-- start Data listing --

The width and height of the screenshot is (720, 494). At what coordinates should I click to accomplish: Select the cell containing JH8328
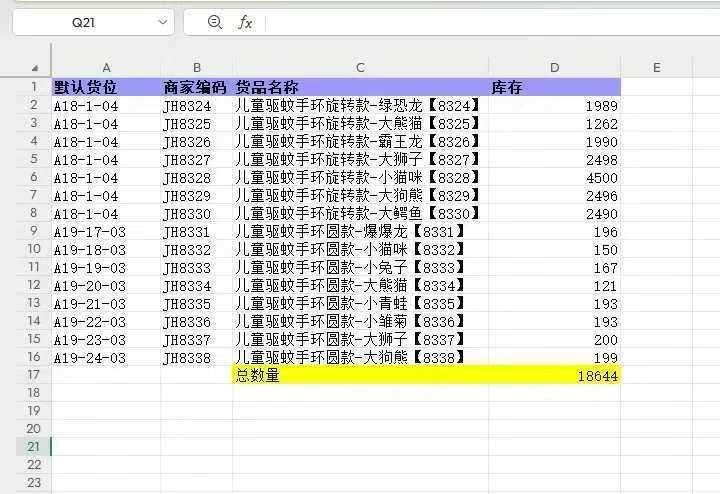(x=197, y=177)
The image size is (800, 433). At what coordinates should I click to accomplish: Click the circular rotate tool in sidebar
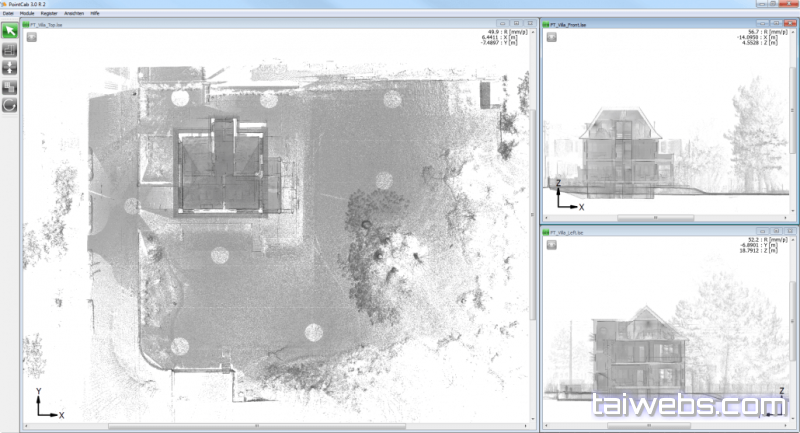10,104
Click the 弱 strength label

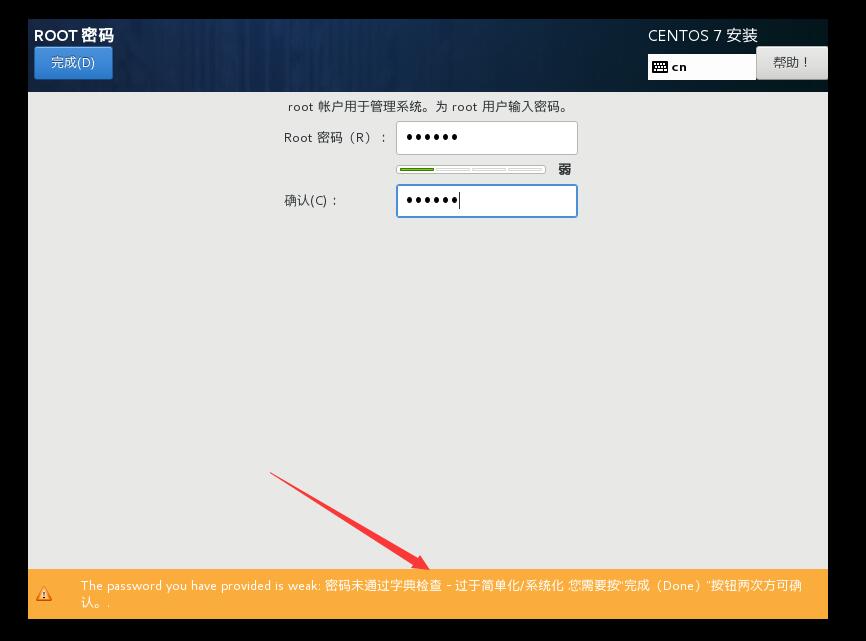(x=564, y=170)
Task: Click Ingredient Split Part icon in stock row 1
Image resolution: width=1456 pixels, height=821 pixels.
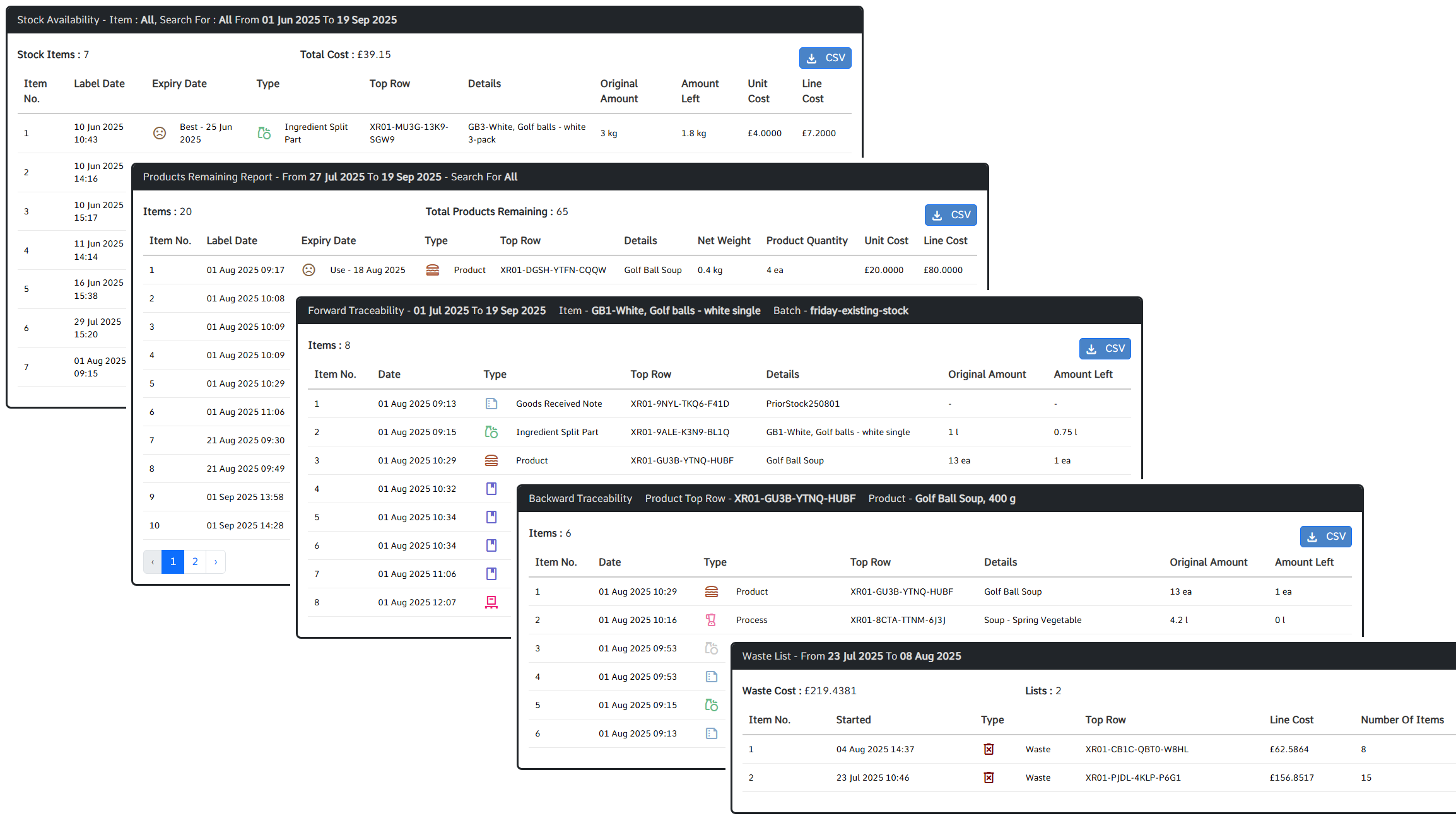Action: click(x=264, y=133)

-- end Data listing --

> Request:
Format the stretch of lines from the one containing "The image size" through the one containing "(x=564, y=170)" as a Markdown table with the columns "Row" and "Line", skipping blank lines. Leave the pictures out.

> Worked answer:
| Row | Line |
|---|---|
| 1 | The image size is (800, 433). At what coordinates should I click to accomplish: Click the circular rotate tool in sidebar |
| 2 | 10,104 |
| 3 | Click the 弱 strength label |
| 4 | (x=564, y=170) |